Yapmanız Gereken ▸
Aşağıdaki listenin tamamını kelimesi kelimesine yeniden yazın, ancak resimleri cevabınıza almayın.

Veri Kümesi Kayıtları ▸
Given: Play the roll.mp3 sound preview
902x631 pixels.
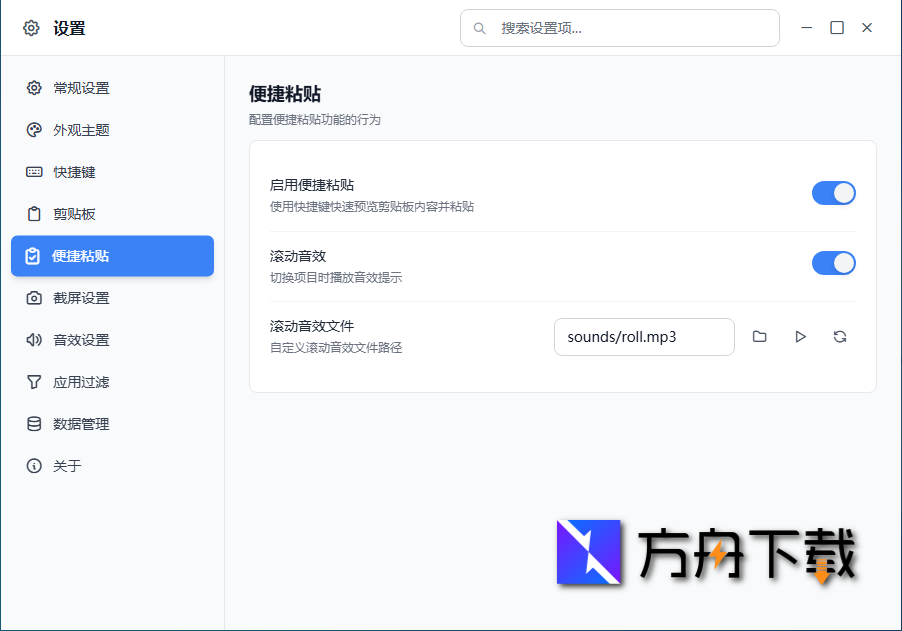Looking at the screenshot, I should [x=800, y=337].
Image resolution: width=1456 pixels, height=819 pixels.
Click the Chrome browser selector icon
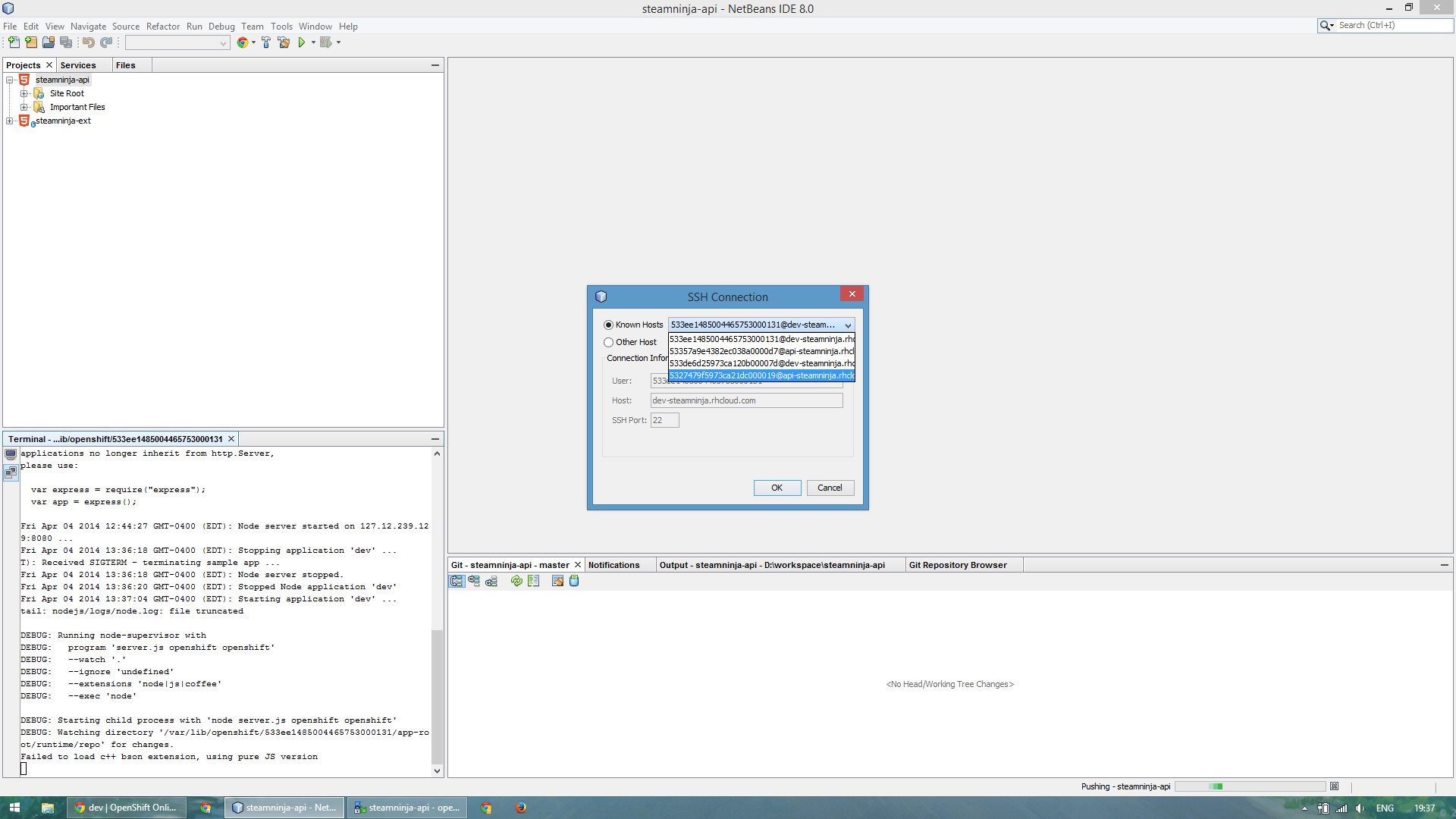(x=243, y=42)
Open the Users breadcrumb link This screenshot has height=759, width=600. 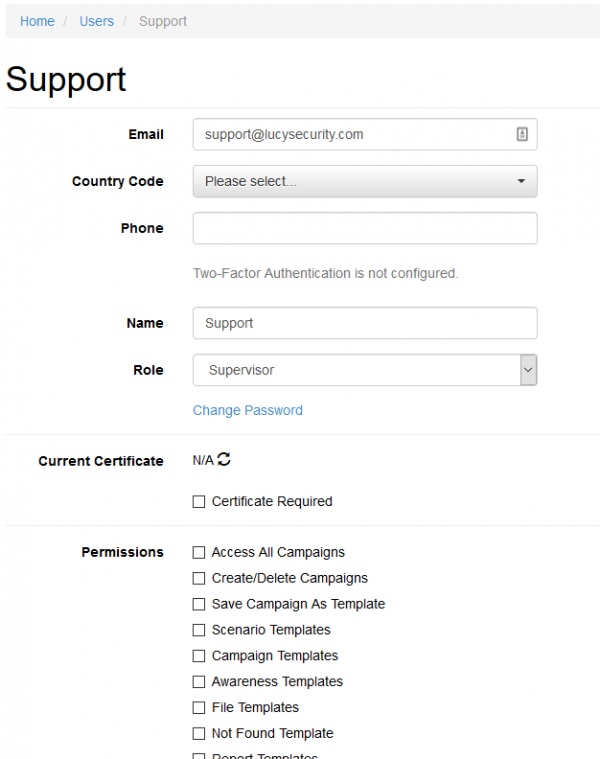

Nihai Sonuç ▸
Given: Play the roll.mp3 sound preview
902x631 pixels.
Looking at the screenshot, I should [x=800, y=337].
Image resolution: width=1456 pixels, height=819 pixels.
Click the Chrome browser selector icon
(x=243, y=42)
Open the Users breadcrumb link This screenshot has height=759, width=600. 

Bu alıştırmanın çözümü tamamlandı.